:: Exercise brief ::
Find each line in the listing that contains the string "target", and copy those lines.
-------- Material shown
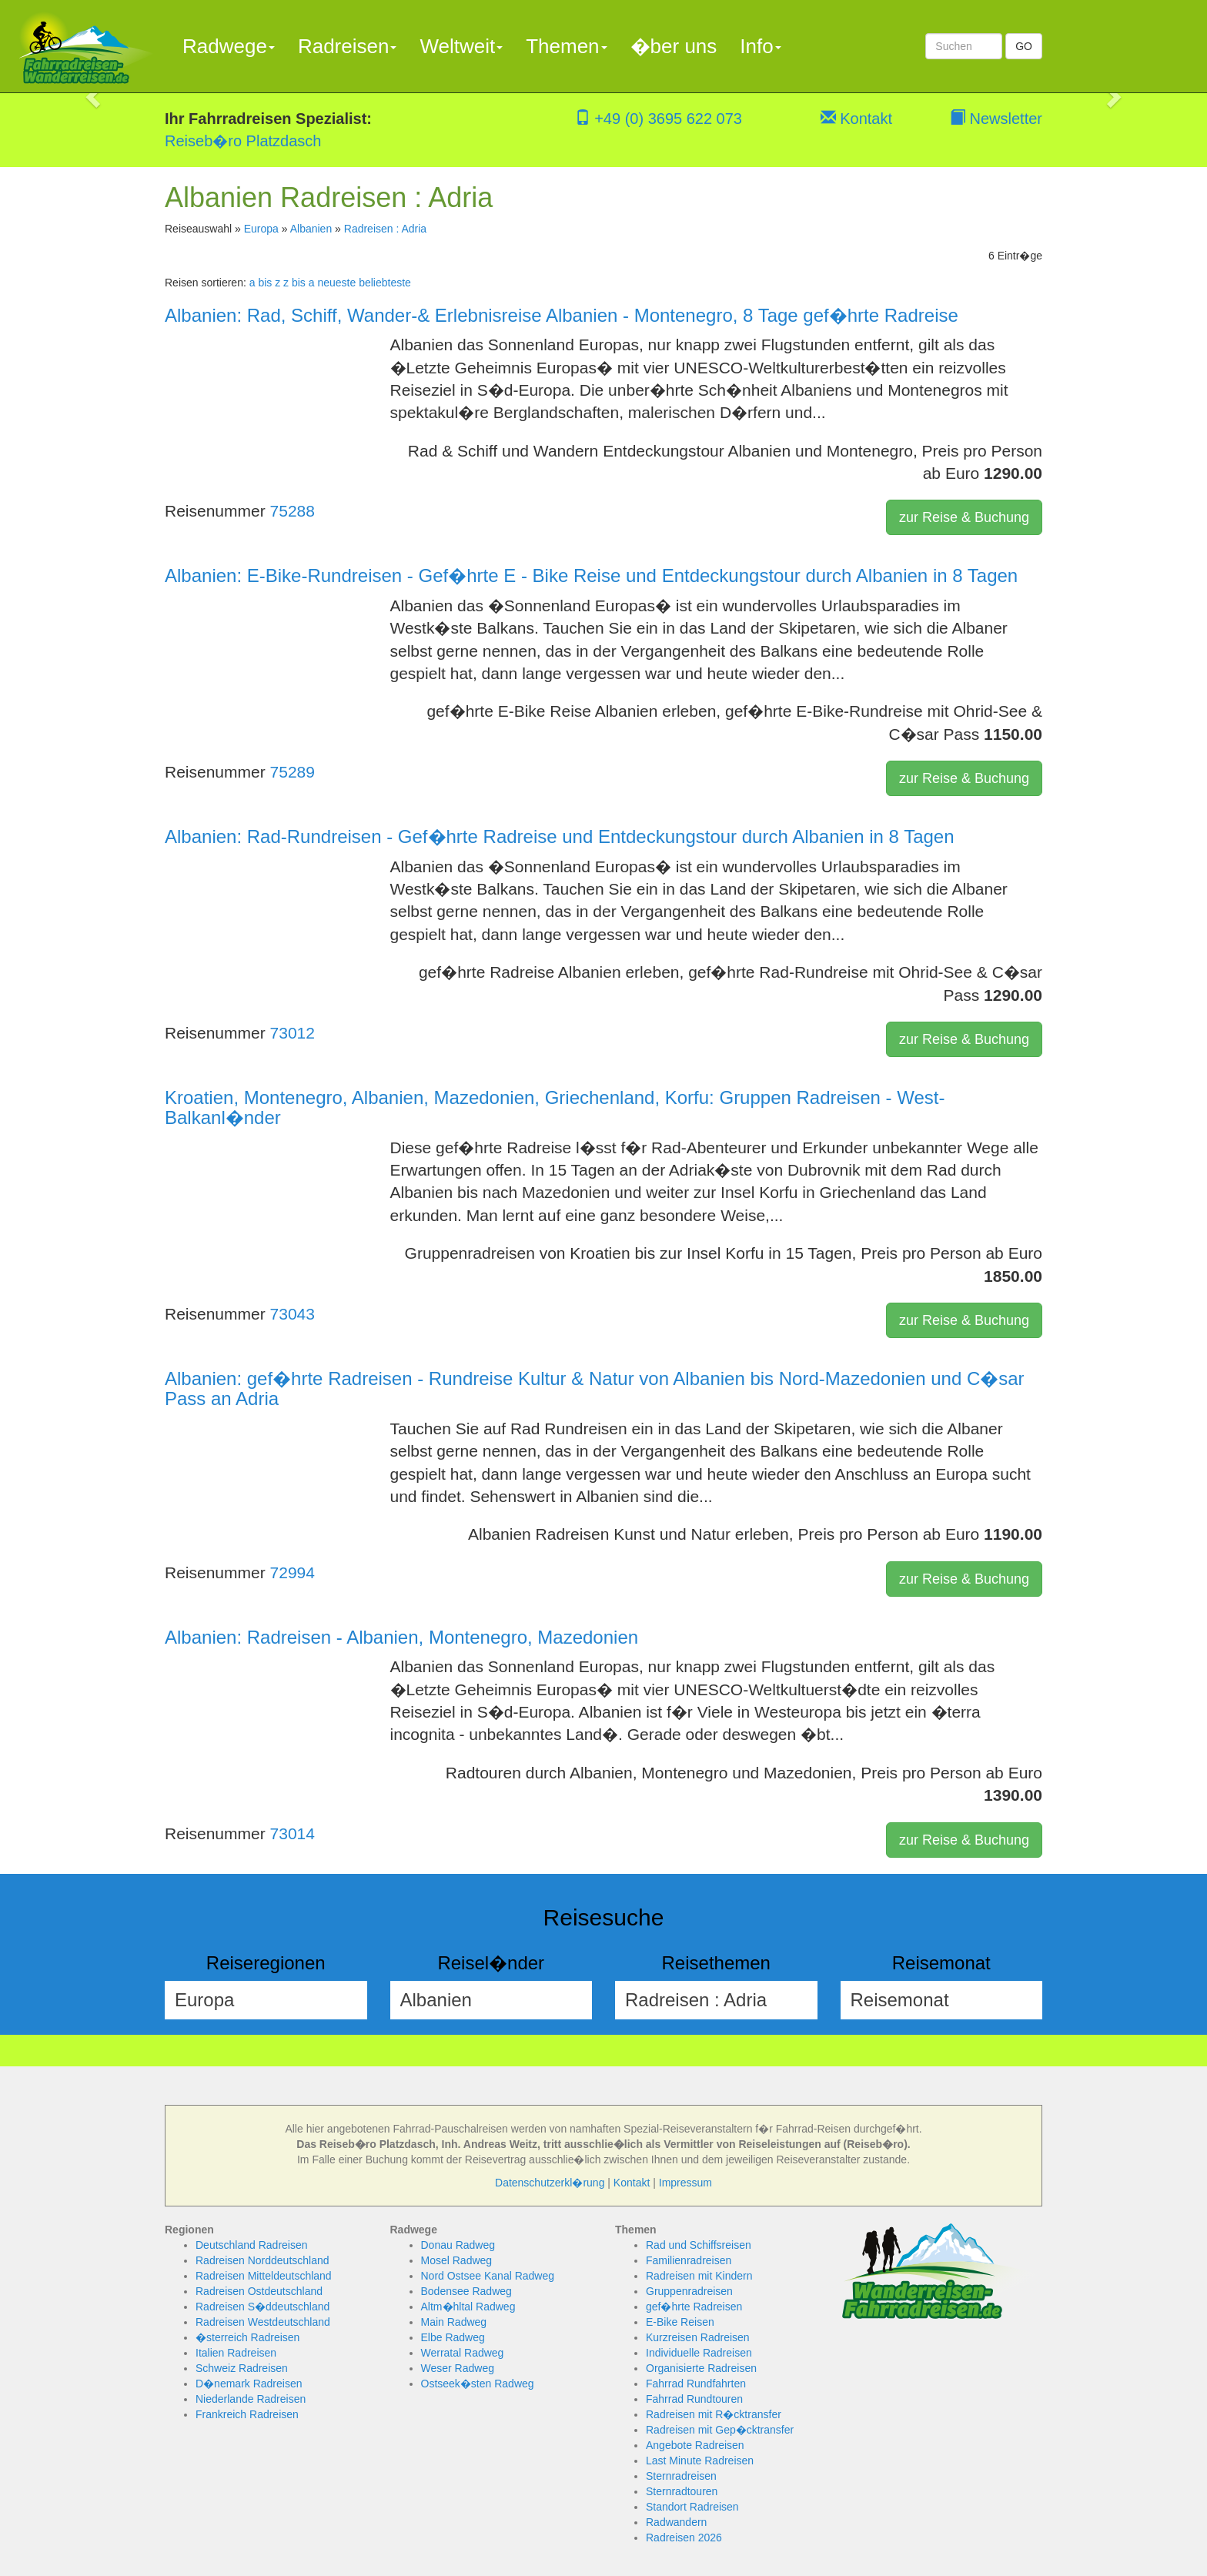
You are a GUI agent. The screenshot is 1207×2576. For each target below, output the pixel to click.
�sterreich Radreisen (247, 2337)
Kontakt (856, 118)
----------------
-------- Material shown
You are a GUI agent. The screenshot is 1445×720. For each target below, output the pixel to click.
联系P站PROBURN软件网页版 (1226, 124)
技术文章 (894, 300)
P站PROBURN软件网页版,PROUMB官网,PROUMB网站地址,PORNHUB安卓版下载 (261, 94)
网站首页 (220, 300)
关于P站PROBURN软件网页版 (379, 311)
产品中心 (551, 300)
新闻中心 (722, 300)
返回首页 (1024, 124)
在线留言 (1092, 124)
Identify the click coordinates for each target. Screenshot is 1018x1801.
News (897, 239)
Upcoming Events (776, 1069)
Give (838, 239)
----------------
:: Expected answer ::
You are a GUI agent. The screenshot is 1207×2576. For each target below, output the pixel to click.
You are a GUI agent. The screenshot is 1445×720. For each target below, output the pixel to click.
Identify the click coordinates for each target. Screenshot is 1018x1801.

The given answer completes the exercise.